Eran cerca de las cuatro de la tarde de un día martes de abril, hace unos 2 años casi. Agustín estaba mal sentado, casi acostado sobre su silla de la sala del quinto piso. Una luz naranja, intensa, pero no encandilante, le pintaba el rostro. Esta luz venía desde la ventana que estaba a su lado y el color se lo daba el atardecer y las hojas de los árboles que ya casi caían al suelo. Agustín se mantenía con los brazos cruzados y movía lentamente, aunque en un ritmo particular, su pierna derecha.
A veces cerraba los ojos y luego los abría para seguir mirando con esa trabajada, pero falsa atención, hacia el profesor. El profesor era un tipo alto, pelo canoso y moreno, flaco pero con barriga, usaba lentes y un chaleco con cuello de tortuga. A Agustín siempre le llamó la atención ese profesor, según él, parecía ser una persona inteligente y que sabía mucho. En palabras de Agustín, su maestro “expiraba intelectualidad”, pero realmente él no lo escuchaba en sus clases, estaba sumergido en lo más profundo de sus propios pensamientos. Muy de lejos sonaba el eco de una canción que parecía ser de Devotchka. No era seguro, podía ser que la canción realmente sonaba en algún lugar del campus o simplemente Agustín deseaba tanto que así fuera que él mismo la estaba recreando en su interior.

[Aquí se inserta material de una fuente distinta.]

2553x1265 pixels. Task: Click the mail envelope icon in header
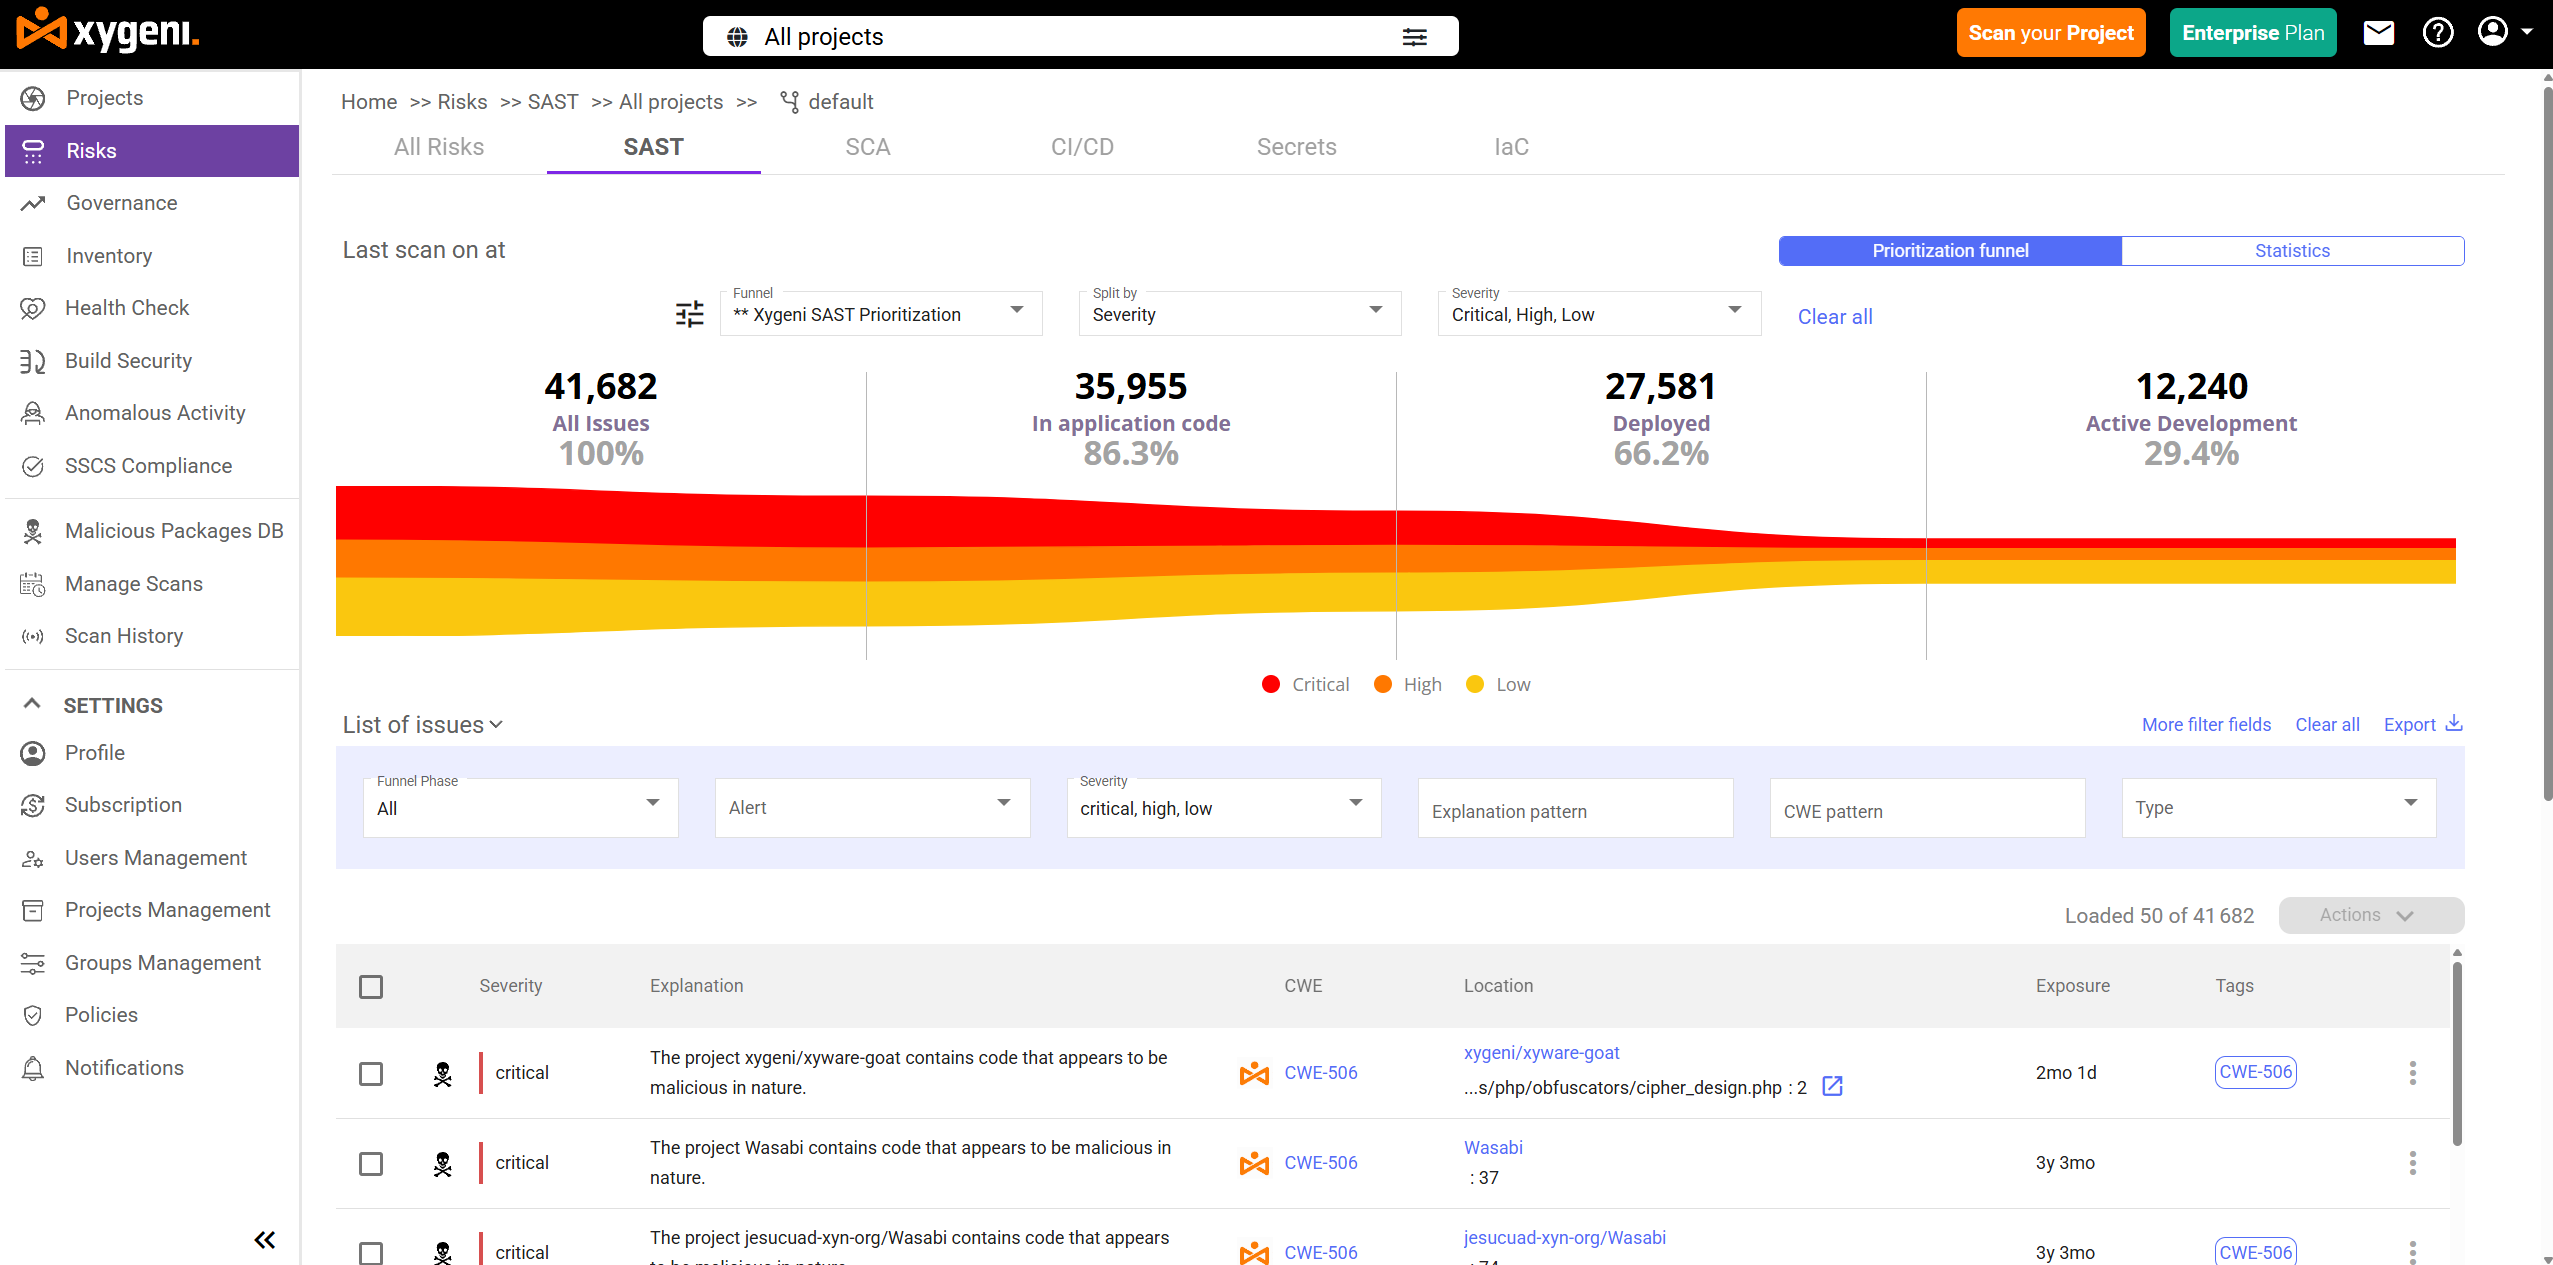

Agustín miró hacia su alrededor. Como era de costumbre ninguno de sus compañeros se había sentado a su lado. Dos asientos más adelante, una niña de pelo oscuro y brillante jugaba con los dedos de sus pies mientras tomaba rápidos apuntes en su pequeño cuaderno. Usaba un vestido floreado y encima un poncho rojo, delgado, probablemente era de hilo. No fue un otoño particularmente helado, por el contrario. Al otro lado de la sala, más o menos a la altura de Agustín, un compañero se quedó dormido de brazos cruzados y mirando hacia adelante, tenía la boca unos milímetros abierta y respiraba tranquilo.
La canción de Devotchka que sonaba a lo lejos y que aparentemente sólo Agustín podía oír, acabó luego de varios minutos que la hicieron parecer interminable. Su compañera de adelante dejó de escribir y miró hacia atrás sin ninguna razón aparente, pareció que fijó su vista en Agustín, pero la mirada lo atravesó y llegó hasta el final de la sala sin detenerse ni por un instante en su humanidad. Su compañero que dormía despertó, cerró la boca y volvió a quedarse dormido. De un momento a otro, como si hubiese sido tocado por una descarga eléctrica, Agustín se levantó de su asiento, recogió sus cosas y salió de la sala. Nunca más se le volvió a ver.